*** Block opens ***

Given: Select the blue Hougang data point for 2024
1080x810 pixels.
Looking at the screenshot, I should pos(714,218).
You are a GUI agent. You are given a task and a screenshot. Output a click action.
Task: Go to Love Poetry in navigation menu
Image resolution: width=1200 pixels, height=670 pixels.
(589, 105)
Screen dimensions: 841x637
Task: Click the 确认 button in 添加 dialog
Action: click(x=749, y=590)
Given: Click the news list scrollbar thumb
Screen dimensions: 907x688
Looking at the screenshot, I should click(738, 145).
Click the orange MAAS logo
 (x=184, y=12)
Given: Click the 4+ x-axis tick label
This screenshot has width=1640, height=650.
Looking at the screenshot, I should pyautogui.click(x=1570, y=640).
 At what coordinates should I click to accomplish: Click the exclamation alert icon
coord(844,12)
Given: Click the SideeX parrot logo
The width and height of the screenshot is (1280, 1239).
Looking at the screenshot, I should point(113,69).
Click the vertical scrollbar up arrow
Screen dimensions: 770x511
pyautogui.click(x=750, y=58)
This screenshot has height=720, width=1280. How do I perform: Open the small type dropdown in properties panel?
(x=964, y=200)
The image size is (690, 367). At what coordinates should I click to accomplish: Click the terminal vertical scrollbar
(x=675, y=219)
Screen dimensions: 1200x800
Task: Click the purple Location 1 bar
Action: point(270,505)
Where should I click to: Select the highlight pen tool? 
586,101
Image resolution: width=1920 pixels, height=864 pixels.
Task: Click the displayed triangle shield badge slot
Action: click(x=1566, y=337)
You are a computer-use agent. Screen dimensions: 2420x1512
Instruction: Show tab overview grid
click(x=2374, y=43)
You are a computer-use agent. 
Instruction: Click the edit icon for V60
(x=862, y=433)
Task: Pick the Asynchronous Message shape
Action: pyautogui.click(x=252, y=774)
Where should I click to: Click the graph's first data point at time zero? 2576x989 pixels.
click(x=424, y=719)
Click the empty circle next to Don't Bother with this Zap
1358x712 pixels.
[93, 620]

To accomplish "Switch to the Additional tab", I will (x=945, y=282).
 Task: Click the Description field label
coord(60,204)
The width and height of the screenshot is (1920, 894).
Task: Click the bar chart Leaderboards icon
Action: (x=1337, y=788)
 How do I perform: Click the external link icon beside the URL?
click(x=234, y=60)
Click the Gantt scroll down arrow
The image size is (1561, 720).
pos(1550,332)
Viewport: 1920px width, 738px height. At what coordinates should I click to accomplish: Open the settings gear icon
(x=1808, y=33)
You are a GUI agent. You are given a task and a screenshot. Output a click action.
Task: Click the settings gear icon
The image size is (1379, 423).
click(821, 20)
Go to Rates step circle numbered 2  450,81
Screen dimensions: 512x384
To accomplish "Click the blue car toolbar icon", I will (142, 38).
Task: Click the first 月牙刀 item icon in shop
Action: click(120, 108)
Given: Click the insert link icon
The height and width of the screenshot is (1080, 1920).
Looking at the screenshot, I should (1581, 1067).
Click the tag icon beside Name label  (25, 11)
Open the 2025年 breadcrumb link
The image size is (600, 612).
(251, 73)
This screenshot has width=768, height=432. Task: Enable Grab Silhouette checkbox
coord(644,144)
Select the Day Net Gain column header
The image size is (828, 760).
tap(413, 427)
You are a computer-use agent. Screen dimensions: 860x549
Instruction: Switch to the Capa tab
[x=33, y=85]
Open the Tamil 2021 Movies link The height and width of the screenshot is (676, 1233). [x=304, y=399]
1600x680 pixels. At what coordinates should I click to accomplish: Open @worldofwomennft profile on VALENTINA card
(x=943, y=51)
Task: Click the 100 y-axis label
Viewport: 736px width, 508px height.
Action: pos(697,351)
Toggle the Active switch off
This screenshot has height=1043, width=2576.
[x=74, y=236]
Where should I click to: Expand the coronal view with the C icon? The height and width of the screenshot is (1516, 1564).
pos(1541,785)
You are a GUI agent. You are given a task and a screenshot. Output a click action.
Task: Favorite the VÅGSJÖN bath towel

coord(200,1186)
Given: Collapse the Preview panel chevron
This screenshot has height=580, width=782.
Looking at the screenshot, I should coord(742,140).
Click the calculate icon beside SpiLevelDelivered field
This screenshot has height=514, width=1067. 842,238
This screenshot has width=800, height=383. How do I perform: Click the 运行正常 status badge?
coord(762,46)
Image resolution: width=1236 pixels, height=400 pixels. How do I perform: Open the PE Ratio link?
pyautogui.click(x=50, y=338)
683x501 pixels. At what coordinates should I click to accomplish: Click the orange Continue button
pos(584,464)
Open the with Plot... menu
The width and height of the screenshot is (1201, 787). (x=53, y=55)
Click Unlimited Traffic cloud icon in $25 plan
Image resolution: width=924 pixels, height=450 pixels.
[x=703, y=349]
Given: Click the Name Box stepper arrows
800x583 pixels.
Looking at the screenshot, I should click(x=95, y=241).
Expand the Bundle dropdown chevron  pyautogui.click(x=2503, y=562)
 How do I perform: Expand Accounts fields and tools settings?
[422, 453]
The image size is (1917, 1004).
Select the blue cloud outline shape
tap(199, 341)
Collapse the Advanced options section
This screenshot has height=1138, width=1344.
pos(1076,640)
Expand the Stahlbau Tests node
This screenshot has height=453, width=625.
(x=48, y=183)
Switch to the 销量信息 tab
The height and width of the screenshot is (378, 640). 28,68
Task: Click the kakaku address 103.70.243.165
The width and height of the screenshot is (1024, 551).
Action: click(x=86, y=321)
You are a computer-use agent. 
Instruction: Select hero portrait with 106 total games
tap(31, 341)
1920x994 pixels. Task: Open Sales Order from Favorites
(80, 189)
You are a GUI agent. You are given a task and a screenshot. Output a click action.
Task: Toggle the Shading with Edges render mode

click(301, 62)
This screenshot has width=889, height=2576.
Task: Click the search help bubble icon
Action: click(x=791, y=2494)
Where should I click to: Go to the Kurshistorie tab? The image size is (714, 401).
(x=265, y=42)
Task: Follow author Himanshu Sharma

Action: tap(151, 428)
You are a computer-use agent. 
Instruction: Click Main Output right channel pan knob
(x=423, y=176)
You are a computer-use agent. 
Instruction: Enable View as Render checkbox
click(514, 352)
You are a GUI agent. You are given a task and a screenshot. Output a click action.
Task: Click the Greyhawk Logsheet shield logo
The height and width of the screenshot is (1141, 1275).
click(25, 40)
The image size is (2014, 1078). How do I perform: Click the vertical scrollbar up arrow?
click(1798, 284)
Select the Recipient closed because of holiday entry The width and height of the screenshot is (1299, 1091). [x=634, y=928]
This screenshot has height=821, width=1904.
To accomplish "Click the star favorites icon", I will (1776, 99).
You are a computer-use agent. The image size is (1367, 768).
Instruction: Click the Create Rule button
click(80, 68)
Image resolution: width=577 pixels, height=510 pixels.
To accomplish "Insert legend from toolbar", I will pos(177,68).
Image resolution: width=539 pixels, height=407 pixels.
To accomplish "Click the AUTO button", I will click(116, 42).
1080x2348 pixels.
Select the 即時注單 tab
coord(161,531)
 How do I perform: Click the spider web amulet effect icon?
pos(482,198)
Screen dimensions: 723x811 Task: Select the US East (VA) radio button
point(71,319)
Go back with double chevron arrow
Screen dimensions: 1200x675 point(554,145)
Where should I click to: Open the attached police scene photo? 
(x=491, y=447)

*** Block closes ***

> [TASK PROMPT] Copy the whole of the data above exactly.

> [FINISHED EXERCISE]
Given: Select the blue Hougang data point for 2024
1080x810 pixels.
Looking at the screenshot, I should pos(714,218).
You are a GUI agent. You are given a task and a screenshot. Output a click action.
Task: Go to Love Poetry in navigation menu
Image resolution: width=1200 pixels, height=670 pixels.
(589, 105)
Screen dimensions: 841x637
Task: Click the 确认 button in 添加 dialog
Action: click(x=749, y=590)
Given: Click the news list scrollbar thumb
Screen dimensions: 907x688
Looking at the screenshot, I should click(738, 145).
Click the orange MAAS logo
 (x=184, y=12)
Given: Click the 4+ x-axis tick label
This screenshot has width=1640, height=650.
Looking at the screenshot, I should pyautogui.click(x=1570, y=640).
 At what coordinates should I click to accomplish: Click the exclamation alert icon
coord(844,12)
Given: Click the SideeX parrot logo
The width and height of the screenshot is (1280, 1239).
Looking at the screenshot, I should point(113,69).
Click the vertical scrollbar up arrow
Screen dimensions: 770x511
pyautogui.click(x=750, y=58)
This screenshot has height=720, width=1280. How do I perform: Open the small type dropdown in properties panel?
(x=964, y=200)
The image size is (690, 367). At what coordinates should I click to accomplish: Click the terminal vertical scrollbar
(x=675, y=219)
Screen dimensions: 1200x800
Task: Click the purple Location 1 bar
Action: point(270,505)
Where should I click to: Select the highlight pen tool? 
586,101
Image resolution: width=1920 pixels, height=864 pixels.
Task: Click the displayed triangle shield badge slot
Action: click(x=1566, y=337)
You are a computer-use agent. Screen dimensions: 2420x1512
Instruction: Show tab overview grid
click(x=2374, y=43)
You are a computer-use agent. 
Instruction: Click the edit icon for V60
(x=862, y=433)
Task: Pick the Asynchronous Message shape
Action: pyautogui.click(x=252, y=774)
Where should I click to: Click the graph's first data point at time zero? 2576x989 pixels.
click(x=424, y=719)
Click the empty circle next to Don't Bother with this Zap
1358x712 pixels.
[93, 620]

To accomplish "Switch to the Additional tab", I will (x=945, y=282).
 Task: Click the Description field label
coord(60,204)
The width and height of the screenshot is (1920, 894).
Task: Click the bar chart Leaderboards icon
Action: (x=1337, y=788)
 How do I perform: Click the external link icon beside the URL?
click(x=234, y=60)
Click the Gantt scroll down arrow
The image size is (1561, 720).
pos(1550,332)
Viewport: 1920px width, 738px height. At what coordinates should I click to accomplish: Open the settings gear icon
(x=1808, y=33)
You are a GUI agent. You are given a task and a screenshot. Output a click action.
Task: Click the settings gear icon
The image size is (1379, 423).
click(821, 20)
Go to Rates step circle numbered 2  450,81
Screen dimensions: 512x384
To accomplish "Click the blue car toolbar icon", I will (142, 38).
Task: Click the first 月牙刀 item icon in shop
Action: click(120, 108)
Given: Click the insert link icon
The height and width of the screenshot is (1080, 1920).
Looking at the screenshot, I should (1581, 1067).
Click the tag icon beside Name label  (25, 11)
Open the 2025年 breadcrumb link
The image size is (600, 612).
(251, 73)
This screenshot has width=768, height=432. Task: Enable Grab Silhouette checkbox
coord(644,144)
Select the Day Net Gain column header
The image size is (828, 760).
tap(413, 427)
You are a computer-use agent. Screen dimensions: 860x549
Instruction: Switch to the Capa tab
[x=33, y=85]
Open the Tamil 2021 Movies link The height and width of the screenshot is (676, 1233). [x=304, y=399]
1600x680 pixels. At what coordinates should I click to accomplish: Open @worldofwomennft profile on VALENTINA card
(x=943, y=51)
Task: Click the 100 y-axis label
Viewport: 736px width, 508px height.
Action: pos(697,351)
Toggle the Active switch off
This screenshot has height=1043, width=2576.
[x=74, y=236]
Where should I click to: Expand the coronal view with the C icon? The height and width of the screenshot is (1516, 1564).
pos(1541,785)
You are a GUI agent. You are given a task and a screenshot. Output a click action.
Task: Favorite the VÅGSJÖN bath towel

coord(200,1186)
Given: Collapse the Preview panel chevron
This screenshot has height=580, width=782.
Looking at the screenshot, I should coord(742,140).
Click the calculate icon beside SpiLevelDelivered field
This screenshot has height=514, width=1067. 842,238
This screenshot has width=800, height=383. How do I perform: Click the 运行正常 status badge?
coord(762,46)
Image resolution: width=1236 pixels, height=400 pixels. How do I perform: Open the PE Ratio link?
pyautogui.click(x=50, y=338)
683x501 pixels. At what coordinates should I click to accomplish: Click the orange Continue button
pos(584,464)
Open the with Plot... menu
The width and height of the screenshot is (1201, 787). (x=53, y=55)
Click Unlimited Traffic cloud icon in $25 plan
Image resolution: width=924 pixels, height=450 pixels.
[x=703, y=349]
Given: Click the Name Box stepper arrows
800x583 pixels.
Looking at the screenshot, I should click(x=95, y=241).
Expand the Bundle dropdown chevron  pyautogui.click(x=2503, y=562)
 How do I perform: Expand Accounts fields and tools settings?
[422, 453]
The image size is (1917, 1004).
Select the blue cloud outline shape
tap(199, 341)
Collapse the Advanced options section
This screenshot has height=1138, width=1344.
pos(1076,640)
Expand the Stahlbau Tests node
This screenshot has height=453, width=625.
(x=48, y=183)
Switch to the 销量信息 tab
The height and width of the screenshot is (378, 640). 28,68
Task: Click the kakaku address 103.70.243.165
The width and height of the screenshot is (1024, 551).
Action: click(x=86, y=321)
You are a computer-use agent. 
Instruction: Select hero portrait with 106 total games
tap(31, 341)
1920x994 pixels. Task: Open Sales Order from Favorites
(80, 189)
You are a GUI agent. You are given a task and a screenshot. Output a click action.
Task: Toggle the Shading with Edges render mode

click(301, 62)
This screenshot has width=889, height=2576.
Task: Click the search help bubble icon
Action: click(x=791, y=2494)
Where should I click to: Go to the Kurshistorie tab? The image size is (714, 401).
(x=265, y=42)
Task: Follow author Himanshu Sharma

Action: tap(151, 428)
You are a computer-use agent. 
Instruction: Click Main Output right channel pan knob
(x=423, y=176)
You are a computer-use agent. 
Instruction: Enable View as Render checkbox
click(514, 352)
You are a GUI agent. You are given a task and a screenshot. Output a click action.
Task: Click the Greyhawk Logsheet shield logo
The height and width of the screenshot is (1141, 1275).
click(25, 40)
The image size is (2014, 1078). How do I perform: Click the vertical scrollbar up arrow?
click(1798, 284)
Select the Recipient closed because of holiday entry The width and height of the screenshot is (1299, 1091). [x=634, y=928]
This screenshot has height=821, width=1904.
To accomplish "Click the star favorites icon", I will (1776, 99).
You are a computer-use agent. The image size is (1367, 768).
Instruction: Click the Create Rule button
click(80, 68)
Image resolution: width=577 pixels, height=510 pixels.
To accomplish "Insert legend from toolbar", I will pos(177,68).
Image resolution: width=539 pixels, height=407 pixels.
To accomplish "Click the AUTO button", I will click(116, 42).
1080x2348 pixels.
Select the 即時注單 tab
coord(161,531)
 How do I perform: Click the spider web amulet effect icon?
pos(482,198)
Screen dimensions: 723x811 Task: Select the US East (VA) radio button
point(71,319)
Go back with double chevron arrow
Screen dimensions: 1200x675 point(554,145)
Where should I click to: Open the attached police scene photo? 
(x=491, y=447)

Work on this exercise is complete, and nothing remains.